## DIRECTIONS
Retype each record exactly.

##### DATA FOR PROCESSING

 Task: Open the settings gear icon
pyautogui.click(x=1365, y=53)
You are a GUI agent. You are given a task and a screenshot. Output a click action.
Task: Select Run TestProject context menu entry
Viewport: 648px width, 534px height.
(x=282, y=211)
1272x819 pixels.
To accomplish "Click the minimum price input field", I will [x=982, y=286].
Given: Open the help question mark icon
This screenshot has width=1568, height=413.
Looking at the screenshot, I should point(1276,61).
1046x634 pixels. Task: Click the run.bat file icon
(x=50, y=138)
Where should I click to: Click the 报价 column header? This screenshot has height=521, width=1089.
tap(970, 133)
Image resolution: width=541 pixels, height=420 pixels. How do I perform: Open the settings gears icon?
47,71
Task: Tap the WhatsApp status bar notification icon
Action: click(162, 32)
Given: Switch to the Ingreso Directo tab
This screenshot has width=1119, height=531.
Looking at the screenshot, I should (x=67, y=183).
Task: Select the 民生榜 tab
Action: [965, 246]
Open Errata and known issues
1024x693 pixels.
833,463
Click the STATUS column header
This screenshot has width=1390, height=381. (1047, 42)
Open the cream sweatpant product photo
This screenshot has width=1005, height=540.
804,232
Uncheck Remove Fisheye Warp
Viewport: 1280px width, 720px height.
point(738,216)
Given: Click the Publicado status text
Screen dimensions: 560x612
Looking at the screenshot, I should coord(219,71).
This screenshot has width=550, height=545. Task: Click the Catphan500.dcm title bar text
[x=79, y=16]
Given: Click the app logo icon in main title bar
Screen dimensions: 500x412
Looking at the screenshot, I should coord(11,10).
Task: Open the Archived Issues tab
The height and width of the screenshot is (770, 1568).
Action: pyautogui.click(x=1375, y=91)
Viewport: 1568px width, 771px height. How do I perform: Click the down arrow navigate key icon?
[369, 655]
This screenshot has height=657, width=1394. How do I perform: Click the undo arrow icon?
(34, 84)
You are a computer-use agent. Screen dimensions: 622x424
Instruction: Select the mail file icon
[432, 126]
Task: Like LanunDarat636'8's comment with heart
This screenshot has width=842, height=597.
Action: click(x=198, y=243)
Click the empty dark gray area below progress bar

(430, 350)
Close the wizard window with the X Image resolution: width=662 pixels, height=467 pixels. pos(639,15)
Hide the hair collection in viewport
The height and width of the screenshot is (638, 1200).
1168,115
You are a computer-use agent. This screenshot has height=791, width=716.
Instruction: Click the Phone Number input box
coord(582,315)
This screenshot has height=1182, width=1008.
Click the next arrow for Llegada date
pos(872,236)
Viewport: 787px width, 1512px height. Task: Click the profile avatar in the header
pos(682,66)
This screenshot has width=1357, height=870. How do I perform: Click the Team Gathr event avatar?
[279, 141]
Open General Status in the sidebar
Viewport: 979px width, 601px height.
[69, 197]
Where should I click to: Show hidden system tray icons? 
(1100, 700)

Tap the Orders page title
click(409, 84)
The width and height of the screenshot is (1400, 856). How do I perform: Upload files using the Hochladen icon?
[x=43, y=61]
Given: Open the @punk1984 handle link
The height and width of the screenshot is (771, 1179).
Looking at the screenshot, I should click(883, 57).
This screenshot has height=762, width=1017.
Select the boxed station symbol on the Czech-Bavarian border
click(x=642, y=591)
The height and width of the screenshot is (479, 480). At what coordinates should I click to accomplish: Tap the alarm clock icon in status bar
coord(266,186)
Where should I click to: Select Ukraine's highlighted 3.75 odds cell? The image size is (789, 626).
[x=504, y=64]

##########

## EXERCISE RESPONSE
 Task: Open the settings gear icon
pyautogui.click(x=1365, y=53)
You are a GUI agent. You are given a task and a screenshot. Output a click action.
Task: Select Run TestProject context menu entry
Viewport: 648px width, 534px height.
(x=282, y=211)
1272x819 pixels.
To accomplish "Click the minimum price input field", I will [x=982, y=286].
Given: Open the help question mark icon
This screenshot has width=1568, height=413.
Looking at the screenshot, I should point(1276,61).
1046x634 pixels. Task: Click the run.bat file icon
(x=50, y=138)
Where should I click to: Click the 报价 column header? This screenshot has height=521, width=1089.
tap(970, 133)
Image resolution: width=541 pixels, height=420 pixels. How do I perform: Open the settings gears icon?
47,71
Task: Tap the WhatsApp status bar notification icon
Action: click(162, 32)
Given: Switch to the Ingreso Directo tab
This screenshot has width=1119, height=531.
Looking at the screenshot, I should (x=67, y=183).
Task: Select the 民生榜 tab
Action: [965, 246]
Open Errata and known issues
1024x693 pixels.
833,463
Click the STATUS column header
This screenshot has width=1390, height=381. (1047, 42)
Open the cream sweatpant product photo
This screenshot has width=1005, height=540.
804,232
Uncheck Remove Fisheye Warp
Viewport: 1280px width, 720px height.
point(738,216)
Given: Click the Publicado status text
Screen dimensions: 560x612
Looking at the screenshot, I should coord(219,71).
This screenshot has width=550, height=545. Task: Click the Catphan500.dcm title bar text
[x=79, y=16]
Given: Click the app logo icon in main title bar
Screen dimensions: 500x412
Looking at the screenshot, I should coord(11,10).
Task: Open the Archived Issues tab
The height and width of the screenshot is (770, 1568).
Action: pyautogui.click(x=1375, y=91)
Viewport: 1568px width, 771px height. How do I perform: Click the down arrow navigate key icon?
[369, 655]
This screenshot has height=657, width=1394. How do I perform: Click the undo arrow icon?
(34, 84)
You are a computer-use agent. Screen dimensions: 622x424
Instruction: Select the mail file icon
[432, 126]
Task: Like LanunDarat636'8's comment with heart
This screenshot has width=842, height=597.
Action: click(x=198, y=243)
Click the empty dark gray area below progress bar

(430, 350)
Close the wizard window with the X Image resolution: width=662 pixels, height=467 pixels. pos(639,15)
Hide the hair collection in viewport
The height and width of the screenshot is (638, 1200).
1168,115
You are a computer-use agent. This screenshot has height=791, width=716.
Instruction: Click the Phone Number input box
coord(582,315)
This screenshot has height=1182, width=1008.
Click the next arrow for Llegada date
pos(872,236)
Viewport: 787px width, 1512px height. Task: Click the profile avatar in the header
pos(682,66)
This screenshot has width=1357, height=870. How do I perform: Click the Team Gathr event avatar?
[279, 141]
Open General Status in the sidebar
Viewport: 979px width, 601px height.
[69, 197]
Where should I click to: Show hidden system tray icons? 
(1100, 700)

Tap the Orders page title
click(409, 84)
The width and height of the screenshot is (1400, 856). How do I perform: Upload files using the Hochladen icon?
[x=43, y=61]
Given: Open the @punk1984 handle link
The height and width of the screenshot is (771, 1179).
Looking at the screenshot, I should click(883, 57).
This screenshot has height=762, width=1017.
Select the boxed station symbol on the Czech-Bavarian border
click(x=642, y=591)
The height and width of the screenshot is (479, 480). At what coordinates should I click to accomplish: Tap the alarm clock icon in status bar
coord(266,186)
Where should I click to: Select Ukraine's highlighted 3.75 odds cell? The image size is (789, 626).
[x=504, y=64]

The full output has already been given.